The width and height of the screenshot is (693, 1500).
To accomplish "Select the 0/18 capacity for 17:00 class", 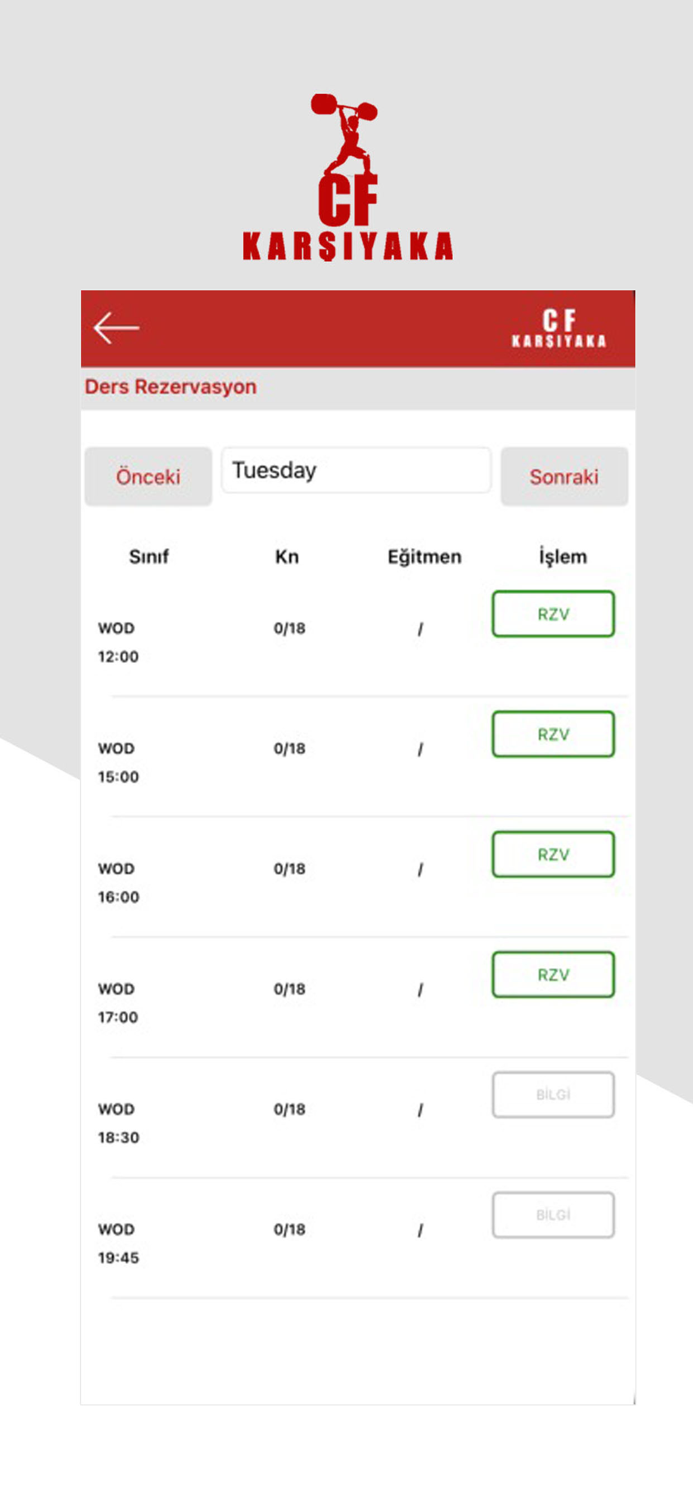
-=-=-=-=-
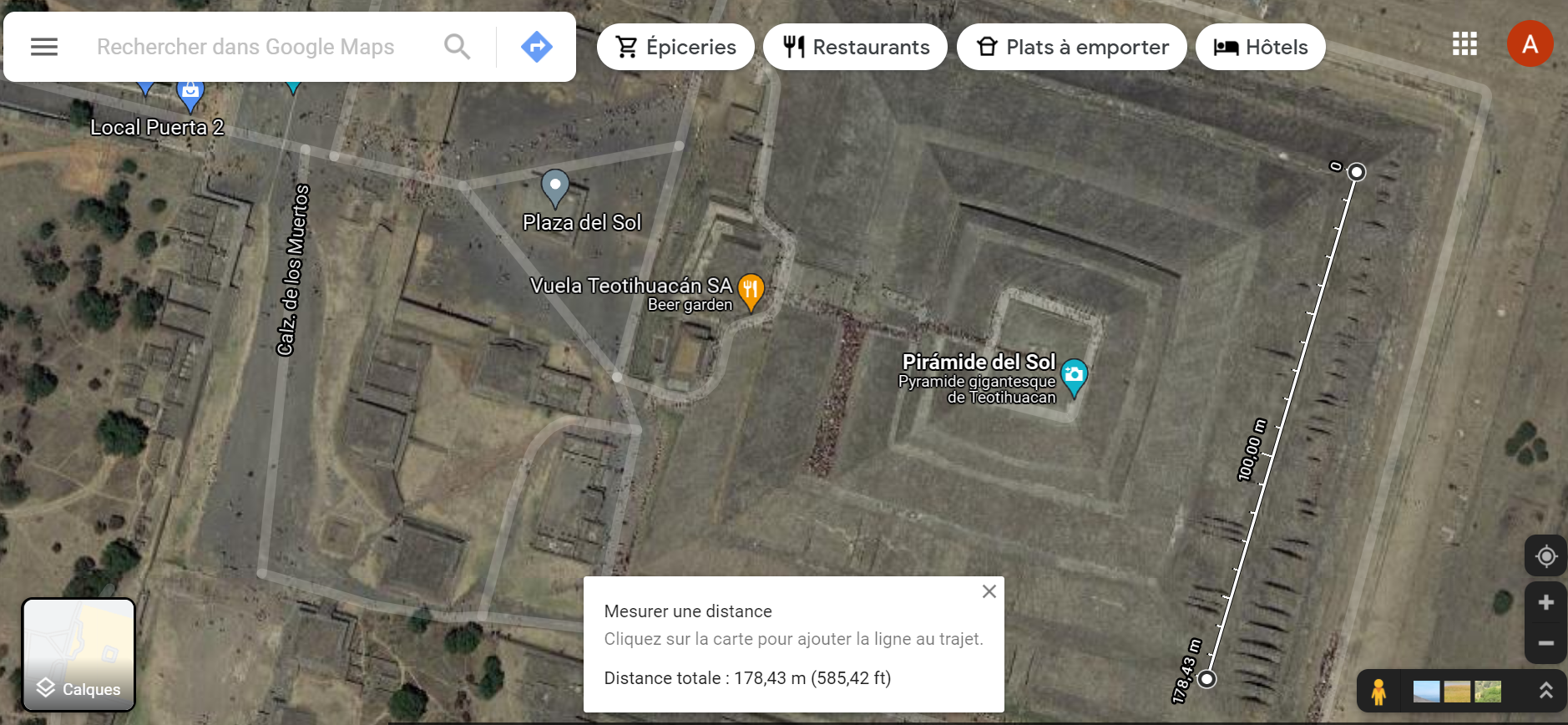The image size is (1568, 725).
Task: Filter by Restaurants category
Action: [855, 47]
-=-=-=-=-
EXERCISE = Starting at the line above that holds "The width and", repeat every line exactly down to and including the line that holds "the 0/18 capacity", then stop. Do not carry over any pictures.

TASK SOLUTION =
The width and height of the screenshot is (693, 1500).
To accomplish "Select the 0/18 capacity for 17:00 class", 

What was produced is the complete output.